Madeline Usher is quite a mysterious character in Edgar Allan Poe’s “The Fall of the House of Usher”. We know her as a sick girl in the story. Her personality seems perplexing because she appears only three times: toward the middle of the story she passes “through a remote portion of the apartment”; some days after her supposed death she is seen in her coffin, with “the mockery of a faint blush upon the bosom and the face, and that suspiciously lingering smile upon the lip which is so terrible in death”; in the final paragraph but one she reappears to die again, falling “heavily inward upon the person of her brother.”
It is revealed in the story that her brother Roderick is not merely a sibling but a twin. Inside the Usher house, the unnamed narrator encounters the Usher twins, Roderick and Madeline, whose complexions are cadaverous and who both suffer from “excessive nervous agitation”. Roderick’s condition is worsened by the fact that his sister appears to be dying slowly of an unknown disease. After Madeline died, Roderick appears even more distracted and disconnected; he loses all interest in his artistic endeavors and spends his waking hours wandering through the mansion aimlessly. On a particularly stormy night, the narrator tries to alleviate Roderick’s condition by reading to him. The story is interrupted by Madeline’s sudden appearance, as Roderick announces, “We have put her living in the tomb!”

▸ **PROBLEM A**: In the passage on Madeline Usher, how many times does Madeline appear in the story?
▸ **PROBLEM B**: Resume the passage on Madeline Usher after its last sentence.

▸ **DATA**:
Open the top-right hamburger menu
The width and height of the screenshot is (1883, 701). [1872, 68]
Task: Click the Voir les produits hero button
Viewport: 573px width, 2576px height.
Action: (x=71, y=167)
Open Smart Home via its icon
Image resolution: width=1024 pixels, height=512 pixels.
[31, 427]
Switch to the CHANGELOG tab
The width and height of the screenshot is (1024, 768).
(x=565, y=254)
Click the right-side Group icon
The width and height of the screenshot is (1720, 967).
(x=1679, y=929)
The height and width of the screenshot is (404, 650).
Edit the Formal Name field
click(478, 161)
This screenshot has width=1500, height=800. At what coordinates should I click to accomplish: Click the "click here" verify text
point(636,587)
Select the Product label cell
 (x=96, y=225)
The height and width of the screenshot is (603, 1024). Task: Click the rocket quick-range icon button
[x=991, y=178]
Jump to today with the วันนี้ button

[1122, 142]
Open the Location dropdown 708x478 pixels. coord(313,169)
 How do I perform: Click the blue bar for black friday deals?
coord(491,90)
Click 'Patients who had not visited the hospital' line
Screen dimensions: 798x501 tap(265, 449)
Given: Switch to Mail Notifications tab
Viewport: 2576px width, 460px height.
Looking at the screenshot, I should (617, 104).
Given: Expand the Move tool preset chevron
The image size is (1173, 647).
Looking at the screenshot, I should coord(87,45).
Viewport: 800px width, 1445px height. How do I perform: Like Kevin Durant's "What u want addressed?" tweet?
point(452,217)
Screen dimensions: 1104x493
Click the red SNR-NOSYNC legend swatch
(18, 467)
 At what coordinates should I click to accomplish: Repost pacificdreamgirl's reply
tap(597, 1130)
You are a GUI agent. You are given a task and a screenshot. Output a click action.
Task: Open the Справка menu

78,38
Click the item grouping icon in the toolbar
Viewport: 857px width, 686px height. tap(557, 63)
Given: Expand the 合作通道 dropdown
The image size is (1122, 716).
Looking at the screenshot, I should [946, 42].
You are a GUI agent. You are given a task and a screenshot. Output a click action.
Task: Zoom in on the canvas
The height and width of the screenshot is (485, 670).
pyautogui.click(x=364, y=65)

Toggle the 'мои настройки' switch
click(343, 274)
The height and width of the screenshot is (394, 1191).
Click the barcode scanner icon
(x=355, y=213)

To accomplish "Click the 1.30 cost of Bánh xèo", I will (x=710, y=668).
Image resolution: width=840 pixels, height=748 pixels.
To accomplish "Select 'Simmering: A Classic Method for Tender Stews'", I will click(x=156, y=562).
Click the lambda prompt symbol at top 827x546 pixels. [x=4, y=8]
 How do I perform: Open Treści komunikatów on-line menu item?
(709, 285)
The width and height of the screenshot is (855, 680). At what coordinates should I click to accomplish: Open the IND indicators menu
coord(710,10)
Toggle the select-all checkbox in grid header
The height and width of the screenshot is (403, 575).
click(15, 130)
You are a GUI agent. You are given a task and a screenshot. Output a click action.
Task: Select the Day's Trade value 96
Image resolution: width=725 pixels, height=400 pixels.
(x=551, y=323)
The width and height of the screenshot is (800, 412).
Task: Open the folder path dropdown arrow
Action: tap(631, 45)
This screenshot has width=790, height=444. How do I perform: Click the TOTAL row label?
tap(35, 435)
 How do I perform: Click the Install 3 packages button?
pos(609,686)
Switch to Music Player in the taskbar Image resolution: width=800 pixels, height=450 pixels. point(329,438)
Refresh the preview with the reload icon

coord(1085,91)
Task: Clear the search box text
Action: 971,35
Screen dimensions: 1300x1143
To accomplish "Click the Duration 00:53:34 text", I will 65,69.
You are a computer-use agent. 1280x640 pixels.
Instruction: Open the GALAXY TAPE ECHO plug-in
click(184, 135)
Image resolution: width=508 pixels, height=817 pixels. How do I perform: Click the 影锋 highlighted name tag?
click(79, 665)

▸ **OUTPUT A**: Three times.

▸ **OUTPUT B**:
When analyzed carefully, readers could delineate that Roderick and Madeline are not separate individuals, but they are one. Roderick represents the “mental” senses and Madeline represents the “physical” senses. This is why Roderick is extremely affected when Madeline is debilitated physically by her illness. Roderick cannot concentrate on his endeavors and suffers greatly after her death. In the end, his Roderick falls into madness precipitated by his guilt over the premature burial of his sister Madeline, and equally as significant, his refusal to aid in releasing her, despite his knowledge of her struggles within the coffin.
Works Cited
Poe, Edgar Allan. “The Fall of the House of Usher”.